:: DOCUMENT EXTRACT ::
★ ★ ★

Senta Michelle Moses (born August 8, 1973) is an American actress. She is perhaps best known for her co-starring role as Phoebe,  the lab assistant in the children's series Beakman's World, Winnifred Leeds in General Hospital, Lizzie in Greek (2008-2009). Tracy McCallister in Home Alone (1990), & Home Alone 2: Lost in New York (1992)

Life and career
Moses was born on August 8, 1973, in Elmhurst, Illinois. She is of Italian and Lebanese descent.

She has been in show business since she was six months old appearing in a diaper commercial—which she refers to as "embarrassing".  She has since appeared in more than 100 national commercials—including ones for Teleflora, Wendy's and Toyota.

At age seven, she landed the role of Molly in the National Touring Company of Annie, appearing in 487 performances. While pursuing her high school diploma at the Chicago Academy for the Arts, Moses co-starred in the 1990 feature film Home Alone and its 1992 sequel, Home Alone 2: Lost in New York, as one of the older cousins of Kevin McCallister (Macaulay Culkin). After graduation at age 16, Moses moved to California to attend University of Southern California's School of Theatre.

★ ★ ★

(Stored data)

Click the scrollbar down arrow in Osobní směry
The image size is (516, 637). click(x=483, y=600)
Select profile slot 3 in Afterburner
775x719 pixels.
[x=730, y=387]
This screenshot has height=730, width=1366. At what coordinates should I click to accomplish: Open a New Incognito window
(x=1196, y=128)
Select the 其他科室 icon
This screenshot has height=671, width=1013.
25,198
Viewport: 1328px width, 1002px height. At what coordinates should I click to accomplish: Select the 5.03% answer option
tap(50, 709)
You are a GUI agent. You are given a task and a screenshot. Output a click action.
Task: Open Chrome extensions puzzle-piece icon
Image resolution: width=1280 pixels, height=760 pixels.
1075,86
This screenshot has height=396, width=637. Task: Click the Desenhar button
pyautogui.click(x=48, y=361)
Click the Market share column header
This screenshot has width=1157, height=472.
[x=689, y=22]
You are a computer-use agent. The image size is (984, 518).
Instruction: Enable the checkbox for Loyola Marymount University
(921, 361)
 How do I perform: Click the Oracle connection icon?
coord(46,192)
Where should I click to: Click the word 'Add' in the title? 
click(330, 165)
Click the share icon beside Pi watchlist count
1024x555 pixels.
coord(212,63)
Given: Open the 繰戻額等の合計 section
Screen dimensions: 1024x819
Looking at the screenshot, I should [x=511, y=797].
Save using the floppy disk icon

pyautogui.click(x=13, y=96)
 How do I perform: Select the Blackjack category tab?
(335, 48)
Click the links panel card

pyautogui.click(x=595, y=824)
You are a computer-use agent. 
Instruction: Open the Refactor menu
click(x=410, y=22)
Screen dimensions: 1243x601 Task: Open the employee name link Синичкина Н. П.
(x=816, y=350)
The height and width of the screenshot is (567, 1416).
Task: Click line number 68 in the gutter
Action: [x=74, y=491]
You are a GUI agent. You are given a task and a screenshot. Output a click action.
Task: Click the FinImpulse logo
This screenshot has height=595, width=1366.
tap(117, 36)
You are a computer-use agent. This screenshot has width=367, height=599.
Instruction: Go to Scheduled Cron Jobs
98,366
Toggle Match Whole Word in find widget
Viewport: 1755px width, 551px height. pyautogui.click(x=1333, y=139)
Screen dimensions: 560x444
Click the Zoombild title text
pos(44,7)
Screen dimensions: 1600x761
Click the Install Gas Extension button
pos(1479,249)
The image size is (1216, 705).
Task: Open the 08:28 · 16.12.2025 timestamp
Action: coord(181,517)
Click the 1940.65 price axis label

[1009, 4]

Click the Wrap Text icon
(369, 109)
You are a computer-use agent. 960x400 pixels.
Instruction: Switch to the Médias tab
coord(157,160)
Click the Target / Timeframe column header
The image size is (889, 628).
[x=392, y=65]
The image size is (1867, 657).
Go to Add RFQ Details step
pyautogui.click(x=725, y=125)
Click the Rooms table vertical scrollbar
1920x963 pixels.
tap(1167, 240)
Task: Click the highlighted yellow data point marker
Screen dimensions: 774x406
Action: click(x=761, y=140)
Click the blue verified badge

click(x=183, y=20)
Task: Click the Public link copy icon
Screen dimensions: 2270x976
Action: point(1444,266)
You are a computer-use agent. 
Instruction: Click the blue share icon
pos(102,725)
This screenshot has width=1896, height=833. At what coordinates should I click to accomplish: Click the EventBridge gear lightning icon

★ ★ ★

:: USING THE INFORMATION ::
• A. In the Senta Moses biography, rewrite the passage from "Senta Michelle Moses" to "and Lebanese descent.", replacing "actress" with "performer".
• B. According to the Senta Moses biography, is each statement below true? Answer yes or no for each, and quote the exact words from the biography that settle it.
(i) Moses was born in Elmhurst, Illinois.
(ii) Moses appeared in 487 performances of Annie.
(iii) Moses moved to California at age 18.
• C. Answer these questions using the Senta Moses biography.
(i) What role did Moses play in the National Touring Company of Annie?
(ii) Which school did she attend while pursuing her high school diploma?
(iii) What is her descent?

:: YOUR WRITTEN ANSWERS ::
• A.
Senta Michelle Moses (born August 8, 1973) is an American performer. She is perhaps best known for her co-starring role as Phoebe,  the lab assistant in the children's series Beakman's World, Winnifred Leeds in General Hospital, Lizzie in Greek (2008-2009). Tracy McCallister in Home Alone (1990), & Home Alone 2: Lost in New York (1992)

Life and career
Moses was born on August 8, 1973, in Elmhurst, Illinois. She is of Italian and Lebanese descent.

• B.
(i) Yes: "Moses was born on August 8, 1973, in Elmhurst, Illinois."
(ii) Yes: "appearing in 487 performances"
(iii) No: "After graduation at age 16, Moses moved to California"

• C.
(i) Molly
(ii) The Chicago Academy for the Arts
(iii) Italian and Lebanese